Была проведена оптимизация условий выделения ДНК из тканей и постановки ПЦР. Были выбраны следующие условия ПЦР: 94°С - 15 сек, 60°С - 15 сек, 72°С - 100 сек, количество циклов - 35, предварительная денатурация 94°С - 3 мин и заключительная элонгация 72°С - 5 мин.
В результате амплификации ДНК для большинства исследуемых образцов были получены специфические ПЦР продукты.

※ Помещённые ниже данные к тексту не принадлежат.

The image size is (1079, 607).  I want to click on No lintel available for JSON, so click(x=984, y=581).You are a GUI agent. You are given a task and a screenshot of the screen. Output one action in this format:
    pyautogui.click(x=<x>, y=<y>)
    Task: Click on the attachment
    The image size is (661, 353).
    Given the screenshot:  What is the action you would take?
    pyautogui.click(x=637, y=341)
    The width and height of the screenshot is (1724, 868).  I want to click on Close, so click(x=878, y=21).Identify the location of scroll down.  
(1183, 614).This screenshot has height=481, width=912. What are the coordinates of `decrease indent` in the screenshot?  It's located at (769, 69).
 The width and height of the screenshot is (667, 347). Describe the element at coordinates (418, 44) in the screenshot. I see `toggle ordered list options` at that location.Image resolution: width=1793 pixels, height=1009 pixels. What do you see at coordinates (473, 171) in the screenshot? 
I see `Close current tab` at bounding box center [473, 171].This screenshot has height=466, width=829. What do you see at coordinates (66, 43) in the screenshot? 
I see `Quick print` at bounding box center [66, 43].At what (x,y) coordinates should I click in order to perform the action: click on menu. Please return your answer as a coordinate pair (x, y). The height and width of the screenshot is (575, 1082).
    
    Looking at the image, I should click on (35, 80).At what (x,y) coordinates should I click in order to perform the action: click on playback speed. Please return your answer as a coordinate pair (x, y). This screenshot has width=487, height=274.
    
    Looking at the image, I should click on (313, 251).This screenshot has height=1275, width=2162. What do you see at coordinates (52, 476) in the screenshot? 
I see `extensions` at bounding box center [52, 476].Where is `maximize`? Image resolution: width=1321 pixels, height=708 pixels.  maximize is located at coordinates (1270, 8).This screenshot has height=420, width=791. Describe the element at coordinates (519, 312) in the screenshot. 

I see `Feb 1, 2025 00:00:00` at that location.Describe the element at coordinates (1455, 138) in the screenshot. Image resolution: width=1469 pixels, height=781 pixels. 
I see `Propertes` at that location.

Секвенирование ПЦР-фрагментов осуществляли методом «cycle sequence» на амплификаторе Gene Amp PCR System 2720 (Applied Biosystems, США) с использованием набора BigDye® Terminator Cycle Sequencing Kit.
Полученные последовательности выравнивали с использованием программы AlignX из пакета программ Vector NTI Suite 6.0 и анализировали с использованием программы MEGA5 (Sudhir Kumar, Koichiro Tamura, Ingrid B. Jakobsen, and Masatoshi Nei: Molecular Evolutionary Genetics Analysis software, Bioinformatics).
Из 70 предоставленных на исследование образцов мяса, для 67 проб последовательности ДНК L- и H- частей D-петли были определены секвенированием с обоих праймеров. Один образец содержал явную смесь образцов ДНК от разных животных, из двух образцов не удалось выделить пригодную для анализа ДНК.
На основании результатов секвенирования митохондриальной ДНК кабанов был проведен сравнительный анализ исследуемой области и определен уровень нуклеотидных отличий между разными животными и построены филогенетические деревья – по L и H частям D-петли.
Установлено, что уровень различий между нуклеотидными последовательностями колеблется от 0% до 2,9% для L-части D-петли. Уровень различий между нуклеотидными последовательностями H-части D-петли - от 0% до 1,7% .
На основании филогенетического анализа выявлены три группы животных. Группа 1 характеризуется большой вариабельностью, в пределах этой группы различается 9 гаплотипов по L-части и 5 гаплотипов по H-части D-петли. Все животные группы 2 принадлежат одному гаплотипу, была обнаружена 100% гомология нуклеотидных последовательностей исследуемой области. Группа 3 содержит 4 гаплотипа по L-части и 2 гаплотипа по H-части D-петли.